Posted in crime noir, noir fiction, pulp fiction, Vintage Sleaze Paperbacks with tags , , , , on August 30, 2010 by vintagesleazepaperbacks

This is one of the better Sand books, or better than the two we have discussed here, Aura of Sensuality and Warped Ambitions, which were okay…then again, maybe they were read out of order.  Ex-hitman on the run, Sand, as well as Ennis Willie, have quite the uinderground following, and seems to have influenced a number of writers, from Ed Gorman to Wayne Dundee to Bill Crider…and now we are convinced that Andrew Vachss modeled his anti-hero, Burke, after Sand: similar voices and tone, similar colorful characters popping up…like Sand, Burke lives on the edge of society and the law, but operates on a curious moral compass of justice and a code of honor found only in the mean streets of crime noir, with the occasional over sensual beauty entering the anti-hero’s life.

Passion Has No Rule Book is a dumb title for this short novel, which is why Willie has re-titled it Death in a Dead Place for the recent omnibus from Ramble House, Sand’s Game. It opens with Sand catching a bullet from a Syndicate snuper but surviving. He has been hiding out as a homeless man, making friends on the street…one is an old man named Sticky, who lets Sand rest at his niece’s place. His niece is shocked, but soon falls for Sand and they spend three days in bed — strange? Well, passion has no rule book as the title says, and women always fall for the tall blonde Sand in these books.

Uncle Sticky then turns up dead in a dark rented room with strange growths all over his body — just as Sand arrives, a man in a suit is there and tries to shoot Sand and Sand takes the gun and kills the man.  Seems Sticky had stolen an attache case belonging to this man, and inside were liquid viles, but they did not contain booze…

The man Sand kills has a foreign passport. He knows this isn’t a hit man from the mob.  He puts two and two together and comes up with a bio-terrorism plot that Sand’s inside guy at the police station thinks is a crazy idea, so Sand decides to do his own investigating — he cares less about the terrorists, he wants to avenge the death of his friend, which is the motivation behind the other two Sand books we looked at here.

The terrorists and their plot is a bit far-fetched, but who knows these days, maybe possible and plausible, and as Sand kills off more hit man on his tail, he winds up saving millions, and probably the world, something he will never get credit for…

Damn good read with an ending Mickey Spilliane would give two thumbs up.

Recommended: Sand’s Game by Ennis Willie (Ramble House, 2010)

**Stored data**

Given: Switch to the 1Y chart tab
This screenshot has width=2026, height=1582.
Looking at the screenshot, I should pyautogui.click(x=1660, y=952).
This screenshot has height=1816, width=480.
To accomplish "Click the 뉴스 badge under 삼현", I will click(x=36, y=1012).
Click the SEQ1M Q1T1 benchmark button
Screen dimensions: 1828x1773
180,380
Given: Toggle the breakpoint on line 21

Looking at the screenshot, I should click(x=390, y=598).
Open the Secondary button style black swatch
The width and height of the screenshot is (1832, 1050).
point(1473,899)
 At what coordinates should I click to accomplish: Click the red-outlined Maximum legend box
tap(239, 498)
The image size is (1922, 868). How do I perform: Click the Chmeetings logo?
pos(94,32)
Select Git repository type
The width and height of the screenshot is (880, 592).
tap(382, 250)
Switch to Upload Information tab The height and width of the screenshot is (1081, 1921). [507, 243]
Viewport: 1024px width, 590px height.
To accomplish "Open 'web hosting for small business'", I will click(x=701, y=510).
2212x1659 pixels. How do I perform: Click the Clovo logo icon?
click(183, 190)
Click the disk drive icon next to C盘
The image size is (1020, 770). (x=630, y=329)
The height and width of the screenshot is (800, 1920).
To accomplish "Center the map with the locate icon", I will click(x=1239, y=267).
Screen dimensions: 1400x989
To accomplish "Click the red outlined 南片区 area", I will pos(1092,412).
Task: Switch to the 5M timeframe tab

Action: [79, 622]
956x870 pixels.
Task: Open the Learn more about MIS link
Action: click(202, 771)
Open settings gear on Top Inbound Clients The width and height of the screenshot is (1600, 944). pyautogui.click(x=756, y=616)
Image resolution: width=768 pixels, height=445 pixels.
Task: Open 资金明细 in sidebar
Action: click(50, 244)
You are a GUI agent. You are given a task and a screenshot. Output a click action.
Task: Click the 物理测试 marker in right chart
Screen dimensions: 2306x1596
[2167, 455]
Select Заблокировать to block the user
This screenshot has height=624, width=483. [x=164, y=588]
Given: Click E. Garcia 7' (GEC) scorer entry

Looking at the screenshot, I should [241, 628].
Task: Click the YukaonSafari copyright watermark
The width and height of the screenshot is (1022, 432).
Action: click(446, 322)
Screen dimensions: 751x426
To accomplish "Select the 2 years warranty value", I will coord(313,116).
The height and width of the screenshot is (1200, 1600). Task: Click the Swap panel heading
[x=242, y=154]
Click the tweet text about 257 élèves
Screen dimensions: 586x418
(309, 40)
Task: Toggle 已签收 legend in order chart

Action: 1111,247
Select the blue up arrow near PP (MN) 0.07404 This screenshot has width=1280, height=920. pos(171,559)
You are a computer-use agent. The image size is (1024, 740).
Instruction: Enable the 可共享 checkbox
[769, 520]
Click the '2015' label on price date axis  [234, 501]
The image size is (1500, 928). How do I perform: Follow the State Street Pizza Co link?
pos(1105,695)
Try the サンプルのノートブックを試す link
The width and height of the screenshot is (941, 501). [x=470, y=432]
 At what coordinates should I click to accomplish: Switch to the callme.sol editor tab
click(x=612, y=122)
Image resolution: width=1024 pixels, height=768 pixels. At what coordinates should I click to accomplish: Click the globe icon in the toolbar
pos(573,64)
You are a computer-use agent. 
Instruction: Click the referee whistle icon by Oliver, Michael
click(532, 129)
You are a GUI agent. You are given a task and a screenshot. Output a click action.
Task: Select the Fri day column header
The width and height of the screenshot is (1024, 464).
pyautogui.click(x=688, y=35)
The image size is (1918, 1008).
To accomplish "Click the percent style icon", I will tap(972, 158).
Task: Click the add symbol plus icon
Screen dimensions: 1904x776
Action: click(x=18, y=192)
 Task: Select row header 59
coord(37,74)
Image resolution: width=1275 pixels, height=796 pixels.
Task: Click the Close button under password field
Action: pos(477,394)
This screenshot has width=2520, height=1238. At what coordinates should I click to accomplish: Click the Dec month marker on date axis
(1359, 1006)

**Request 1**
In the Sand review, what title did Willie give the novel in the recent Ramble House omnibus?
**Request 2**
Do these statements agree with the Sand review? Answer yes or no for each and quote the words that decide it. (a) Sand is an ex-hitman on the run. (b) Sand's inside guy at the police station supports his bio-terrorism theory. (c) The man Sand kills carries a foreign passport.
**Request 3**
Pick up the Sand review after its final line and write a few more sentences.

**Exercise response 1**
Death in a Dead Place

**Exercise response 2**
(a) Yes: "Ex-hitman on the run, Sand"
(b) No: "a bio-terrorism plot that Sand’s inside guy at the police station thinks is a crazy idea"
(c) Yes: "The man Sand kills has a foreign passport."

**Exercise response 3**
Posted in crime noir, noir fiction, pulp fiction, Vintage Sleaze Paperbacks with tags , , , on August 8, 2010 by vintagesleazepaperbacks

Over the years there has been talk of this publisher or that reissuing the Ennis Willie books. We figured Stark House would step up to the plate, and maybe they still will, but Ramble House has just released this fine ditty, with two Sand novels (or “Shockers,”  which always tended be be short, about 25-30K words), a handful of stories, an interview with the author, and commentary from Max Alan Collins, Waynde Dundee, James Reasoner, Bill Pronzini, et al., about an author who influenced many and was published almost in a void by Merit Books (Camerarts).

Vice Town by Ennis Willie (Vega Books, 1962)

Posted in crime noir, pulp fiction, Vintage Sleaze Paperbacks with tags , , , , , , , on December 24, 2009 by vintagesleazepaperbacks

I wasn’t blown away by the two Sand Shocker novels I read of Willie’s, but I did like the writing style; Vice Town is more to my liking.  Willie creates an ultra-violent reality, an alternate universe of the real, comic-book like in many ways — I’m thinking Frank Miller read Willie in the ’60s and there’s some influence Willie had over Sin City, or that whole genre of dark crime fiction.

Gator is like Sand in some ways — the single name, the cryptic past of being “in the war,” and a sense of loyalty to avenge the murder of old friends.  Gator, 29, has returned to a mythic southern city on the edges of the swamp, called Labanion, to find out who murdered an old girlfriend, Castine.  The town has grown, is a “wet county” (booze served all the time), and gambling is legal, “a town that made its living in a darkness that hid its promiscuities, and decent people put up with it as the price of prosperity” (p. 56).  He is not welcome back in Labanion but he doesn’t care — he’s on a mission to find a killer, and exact vengeance, and come to terms with his past.  “All a man has is home,” he says, “and when he has nowhere else to go, he goes home.”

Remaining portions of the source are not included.